He was the only member of his family to take part. His older brother was in the military at the time, and his mother wouldn’t allow his younger siblings to participate in demonstrations, Harrison said.

“I had to do something to bring about a change,” he said. “I’d seen too many incidents that hurt me too much because of segregation.”

Things like seeing his mother forced to call young children “master” helped spur Harrison to take action to promote change.

He recalled one incident where a white traveling salesman was in his home speaking with his mother. When Harrison tried to speak to his mother, the salesman kicked him. There was nothing his mother could do, he said.
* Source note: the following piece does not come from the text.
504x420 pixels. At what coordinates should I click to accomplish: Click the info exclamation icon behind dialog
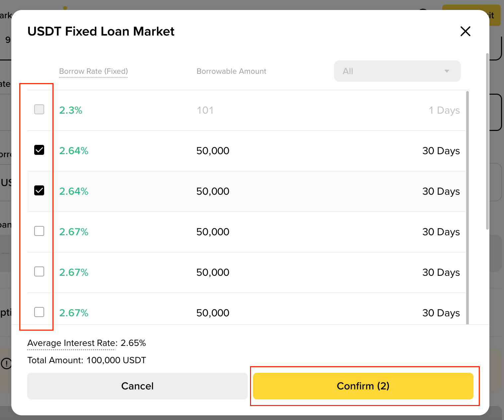(x=6, y=363)
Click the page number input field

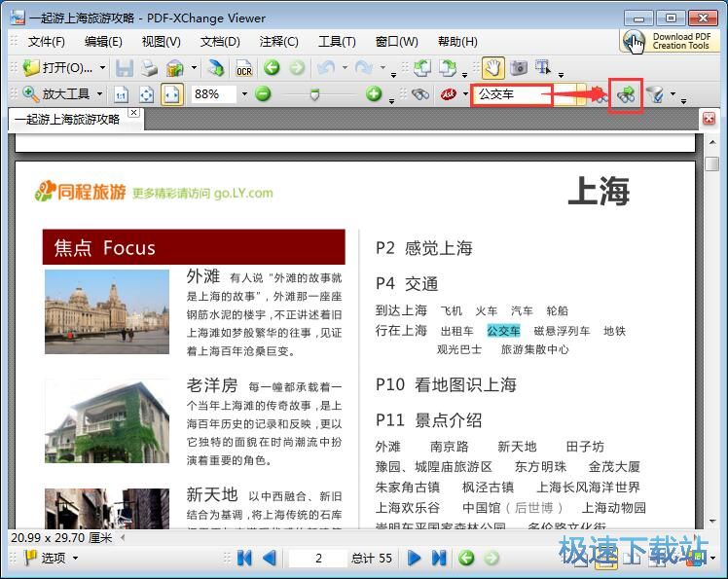pos(317,558)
In Birmingham, there were separate water fountains, segregated buses and restaurants that would sell food to black people only out of their back window, not inside, he said.

“I experienced (discrimination) everywhere I went outside of our African-American neighborhoods,” he said.
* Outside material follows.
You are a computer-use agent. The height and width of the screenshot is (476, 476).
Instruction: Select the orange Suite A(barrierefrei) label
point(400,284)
That reality created animosity against those who were responsible for discrimination and segregation, Harrison said.

“As long as there was nothing negative said to myself, or any direct comments or action, I could live with it, but there were so many situations where, when you encountered a white person they would actually belittle you, call you the N-word,” he said.

Harrison walked three to four miles to get to school because he couldn’t afford to pay the fare for the city bus that other children rode.

White children would call him names, shout obscenities and throw things from the bus as they passed by on their way to school, he said.

One of the events that Harrison took part in was a march that led to his arrest and incarceration for five days with a host of other demonstrators in the spring of 1963.

The march took place soon before Martin Luther King Jr. wrote the Letter from Birmingham Jail, he said.

Harrison was trained with others on how to march and demonstrate in the basement of the 16th Street Baptist Church in Birmingham. Participants were told to walk and sing in a two-by-two formation.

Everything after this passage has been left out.